L'emprise des chants ottomans

Par Nidam ABDI (LIBERATION)
Le lundi 11 mars 2002

Kardes Türküler
Ce soir à 20h30 au théâtre Dejazet,
41, bd du Temple 75003 Paris. Métro République, 01 44 83 93 29. CD: «Dogu Kalan»/distribution TMC.

Troupe de douze à seize membres, Kardes Türküler (Chants fraternels) est en train de bouleverser le paysage musical turc, jusque-là divisé entre Orient mythique et Occident moderne. Depuis 1993, ces enfants de la classe moyenne fouillent les archives pour exhumer tout ce que la «nation» recèle de répertoire ethnique, effacé de la mémoire collective depuis l'arrivée au pouvoir d'Ataturk il y a 80 ans, et l'adapter au goût du jour.

Etudiants.
Il y a dix ans, Vedat Yildirin, originaire d'Ankara, Diler özer, fille d'un fonctionnaire d'Izmir, et Riza Oksu viennent à Istanbul pour suivre des études de maths, de théâtre et d'informatique. Ils adhèrent à Kardes Türküler, «troupe folklorique parmi les dizaines qui vivotent dans les campus universitaires» selon l'informaticien Riza Oksu, bassiste. «Ces ensembles étaient ennuyeux, alors que notre société voyait d'un côté monter l'intolérance et, de l'autre, découvrait les anciennes républiques turques avec la fin de l'URSS. On a décidé de bousculer les préjugés pour renforcer l'image d'une Turquie cosmopolite.» Les étudiants vont écumer souks, bibliothèques et tiroirs familiaux afin d'y dénicher tous ces précieux 78 tours de chants laz de la mer Noire, de Macédoine, d'Alévite, d'Arménie, de Grèce...
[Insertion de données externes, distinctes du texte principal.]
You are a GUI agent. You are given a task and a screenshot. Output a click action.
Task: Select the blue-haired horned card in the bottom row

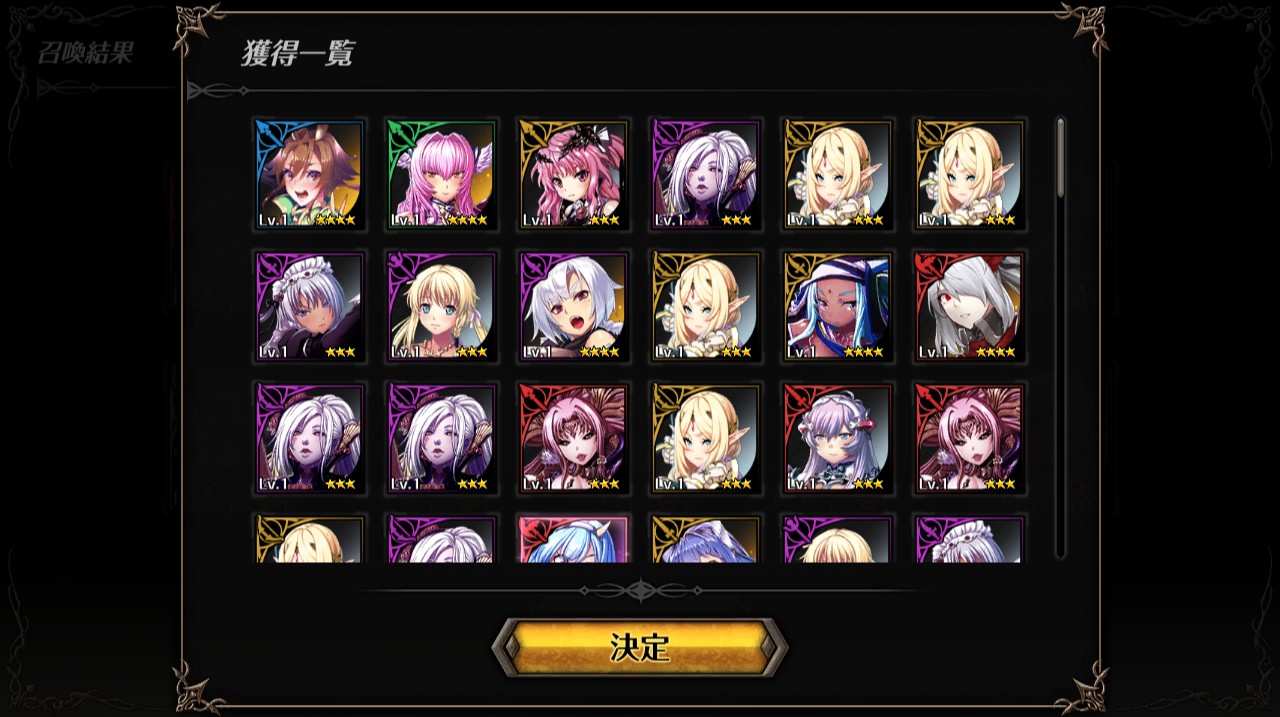(x=574, y=539)
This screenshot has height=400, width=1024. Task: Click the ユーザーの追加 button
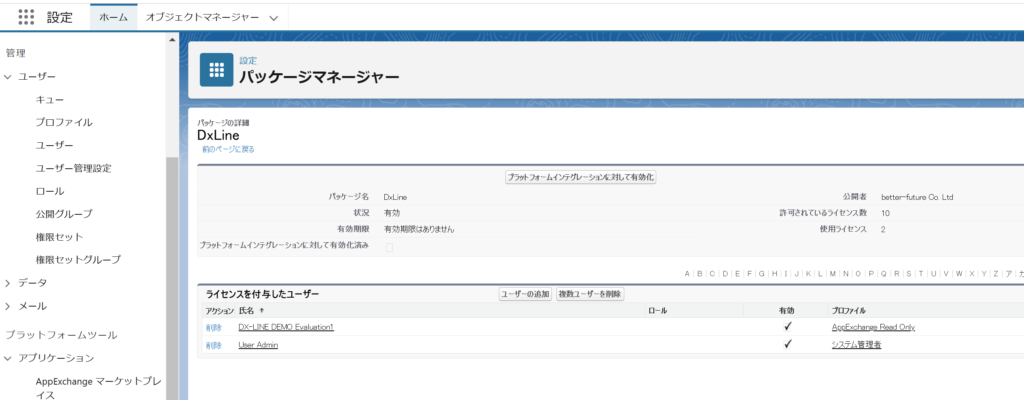525,294
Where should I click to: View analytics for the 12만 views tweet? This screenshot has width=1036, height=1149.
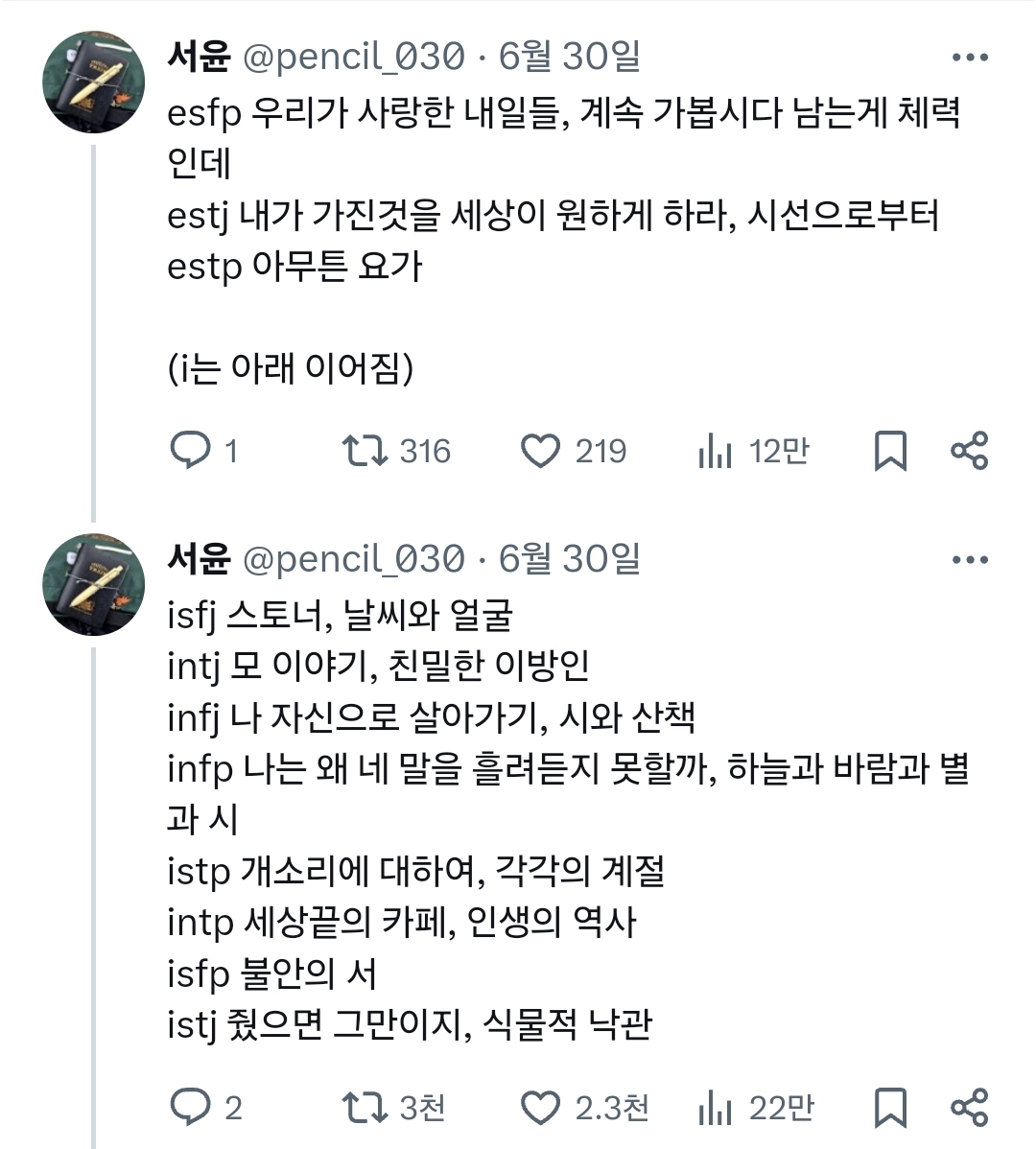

Leur premier grand concert a eu lieu à l'université Bogaziçi en 1995. Stupéfait par la facilité avec laquelle ces jeunes interprètent des titres méconnus du vieux répertoire national, Feryal öley (célèbre chanteur azéri) favorise le lancement de Kardes Türküler. Les concerts se multiplient, la troupe se professionnalise et la sélection pour l'intégrer devient draconienne.

Genre arabesque.
En 1997, lors de la sortie de l'album Bogaziçi Gösteri, «le public du genre arabesque (musique urbaine, à l'instar du raï, née dans les bidonvilles stanbuliotes des années 70) est estomaqué par notre reprise de la chanson Fadiké», disent-ils. Pris en main par le producteur Hassan Saltik, qui a fait redécouvrir les musiques anciennes de Turquie, les Kardes Türküler voient leur premier disque se vendre à 130 000 exemplaires, puis le deuxième, Dogu, à 200 000, deux années plus tard. Le groupe a réussi à fédérer un public jeune, fasciné de voir une bande d'(ex-)étudiants adapter ces musiques rurales au goût urbain des bords du Bosphore.